“We didn’t stumble upon this person,” Bill Hanlon shares. “We were meant to find him, my slideshow will reveal why.”
The Trail native still recalls that extraordinary day 18 years ago when he spotted bones protruding from a glacier in Tatshenshini/Alsek Provincial Park in the northwest corner of B.C.
“The air was electric at the time so we knew we had come across something out of the ordinary,” Hanlon recounted to the Trail Times.
He was hunting for Thinhorn sheep with two buddies, Mike Roch and Warren Ward of Nelson, in August of 1999. They were skirting the end of a glacier and began to notice sticks, which Hanlon says was odd because the group was in a land of rock and ice.
“We soon realized the sticks were artifacts and moments later, Warren noticed a smudge up on the edge of a wall of ice above us,” he reminisced.
The unusual sight turned out to be another clue that something profound lay beneath – it was a fur cloak worn some 400 years ago by an ancient hunter known today as Kwäday Dän Ts’ìnchi, which translates to Long Ago Person Found.
“What he had noticed was Kwäday Dän Ts’ìnchi’s clothing,” said Hanlon. “That turned out to be his fur robe that was made from arctic ground squirrels,” he continued. “I scrambled up onto the ice to take a closer look and that is when I noticed, not far from the robe, a human pelvis protruding from the ice.”
(From left; Bill Hanlon, Warren Ward and Mike Roch)
That is only the beginning of the group’s fascinating story of Long Ago Person Found, Hanlon has been back to the discovery site three times since, most recently in 2014.
He’s been guest speaker at gatherings from Alaska to Nevada and Red Deer to Pincher Creek and many places in between.
Now, for the first time, Hanlon is bringing his riveting story and slideshow to Trail on Thursday, March 2 in the Muriel Griffiths Room.
“You’re going to have to attend my presentation to get the rest of the story,” he hinted. “I assure you won’t believe it.”
Titled “Archaeology and the Hunt: How a Dall sheep hunt turned into a life changing discovery of Kwäday Dän Ts’ìnchi,” Hanlon will share his story of discovery and the scientific studies that followed, including efforts to locate living relatives of the ancient iceman.
Doors open at 6:30 p.m., the presentation will start at 7 p.m.

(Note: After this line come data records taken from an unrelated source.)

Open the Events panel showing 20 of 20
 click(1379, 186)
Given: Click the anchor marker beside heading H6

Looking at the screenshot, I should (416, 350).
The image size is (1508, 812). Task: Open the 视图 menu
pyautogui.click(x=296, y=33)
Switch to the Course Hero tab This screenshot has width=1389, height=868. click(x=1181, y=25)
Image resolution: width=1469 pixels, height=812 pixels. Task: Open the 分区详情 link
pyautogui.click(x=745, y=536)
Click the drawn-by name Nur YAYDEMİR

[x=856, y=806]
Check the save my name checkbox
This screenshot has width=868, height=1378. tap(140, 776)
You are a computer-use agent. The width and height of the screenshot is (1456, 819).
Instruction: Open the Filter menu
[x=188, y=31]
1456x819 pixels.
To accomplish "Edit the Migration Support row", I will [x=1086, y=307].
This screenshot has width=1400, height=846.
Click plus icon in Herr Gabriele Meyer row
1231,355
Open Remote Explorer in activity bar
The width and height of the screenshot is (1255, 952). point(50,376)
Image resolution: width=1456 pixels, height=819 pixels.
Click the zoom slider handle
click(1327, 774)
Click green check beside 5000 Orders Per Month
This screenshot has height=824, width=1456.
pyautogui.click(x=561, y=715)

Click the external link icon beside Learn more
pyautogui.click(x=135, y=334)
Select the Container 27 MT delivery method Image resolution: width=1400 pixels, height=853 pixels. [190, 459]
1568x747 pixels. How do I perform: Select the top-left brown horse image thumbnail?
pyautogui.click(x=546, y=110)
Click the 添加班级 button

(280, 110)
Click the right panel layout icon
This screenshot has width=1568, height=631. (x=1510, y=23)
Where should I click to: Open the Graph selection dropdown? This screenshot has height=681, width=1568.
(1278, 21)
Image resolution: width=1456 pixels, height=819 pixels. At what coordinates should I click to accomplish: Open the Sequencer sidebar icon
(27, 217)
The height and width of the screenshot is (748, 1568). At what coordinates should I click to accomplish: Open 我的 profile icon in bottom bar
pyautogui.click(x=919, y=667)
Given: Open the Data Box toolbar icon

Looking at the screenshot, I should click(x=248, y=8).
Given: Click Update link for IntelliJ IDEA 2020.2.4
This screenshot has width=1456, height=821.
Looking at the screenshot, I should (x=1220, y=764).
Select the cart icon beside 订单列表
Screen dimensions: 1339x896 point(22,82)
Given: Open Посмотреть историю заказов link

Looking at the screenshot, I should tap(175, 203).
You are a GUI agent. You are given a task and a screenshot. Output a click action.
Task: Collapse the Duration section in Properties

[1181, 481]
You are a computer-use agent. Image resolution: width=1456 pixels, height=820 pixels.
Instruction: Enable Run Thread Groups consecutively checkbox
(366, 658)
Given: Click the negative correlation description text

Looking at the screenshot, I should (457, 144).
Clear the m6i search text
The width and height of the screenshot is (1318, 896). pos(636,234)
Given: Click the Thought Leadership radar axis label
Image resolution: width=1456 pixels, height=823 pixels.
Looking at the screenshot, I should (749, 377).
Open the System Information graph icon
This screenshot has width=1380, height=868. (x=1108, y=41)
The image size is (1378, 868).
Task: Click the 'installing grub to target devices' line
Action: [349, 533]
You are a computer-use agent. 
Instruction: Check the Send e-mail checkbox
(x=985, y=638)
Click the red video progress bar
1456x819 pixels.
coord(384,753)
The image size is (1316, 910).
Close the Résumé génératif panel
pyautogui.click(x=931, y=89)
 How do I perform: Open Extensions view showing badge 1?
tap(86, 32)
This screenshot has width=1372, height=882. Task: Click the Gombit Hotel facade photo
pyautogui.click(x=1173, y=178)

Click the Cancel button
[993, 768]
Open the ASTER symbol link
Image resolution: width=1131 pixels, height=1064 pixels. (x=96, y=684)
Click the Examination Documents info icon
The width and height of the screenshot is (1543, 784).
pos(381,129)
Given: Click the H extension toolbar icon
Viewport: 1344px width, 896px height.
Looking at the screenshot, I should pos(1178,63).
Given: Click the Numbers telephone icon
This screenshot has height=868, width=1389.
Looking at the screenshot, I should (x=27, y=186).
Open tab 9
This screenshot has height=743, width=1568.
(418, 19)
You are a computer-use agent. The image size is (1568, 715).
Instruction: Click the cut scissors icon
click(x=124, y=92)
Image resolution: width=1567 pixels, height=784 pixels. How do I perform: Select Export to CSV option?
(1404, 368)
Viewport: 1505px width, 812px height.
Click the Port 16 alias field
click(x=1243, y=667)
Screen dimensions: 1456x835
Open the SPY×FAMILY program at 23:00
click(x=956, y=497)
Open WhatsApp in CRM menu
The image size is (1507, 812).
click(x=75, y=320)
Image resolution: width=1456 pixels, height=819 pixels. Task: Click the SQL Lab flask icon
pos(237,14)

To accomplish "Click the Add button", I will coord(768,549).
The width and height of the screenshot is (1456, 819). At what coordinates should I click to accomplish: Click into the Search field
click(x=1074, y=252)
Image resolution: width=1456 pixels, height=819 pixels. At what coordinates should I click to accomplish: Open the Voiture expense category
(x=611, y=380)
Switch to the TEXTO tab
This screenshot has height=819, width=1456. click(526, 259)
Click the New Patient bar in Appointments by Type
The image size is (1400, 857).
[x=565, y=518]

Admission is by donation, with proceeds going to the Trail Wildlfe Association and the West Kootenay Big Game Trophy Association.
All these years later, the incredible find continues to captivate audiences throughout Canada and the United States because of its uniqueness and rareness, says Hanlon.
Long Ago Person Found is one of only two glacier mummies every found.
In 1991, Ötzi the Iceman was found in the the Central Eastern Alps of Austria/Italy. Then eight years later, Kwäday Dän Ts’ìnchi, the oldest organically preserved remains ever found in the Americas.
“The story continues to grow,” Hanlon said. “And I meet more interesting people because of the discovery, requests for my slide presentation become more frequent.”
Because the original find took place during a hunting expedition, it is various hunting organizations like the Backcountry Hunters & Anglers, that want to keep the story alive, he added.
“I also get requests to speak at numerous schools in the region for their aboriginal education and science classes on climate change,” said Hanlon. “My family, most of who still live in Trail, have been pestering me to come home and tell the story.”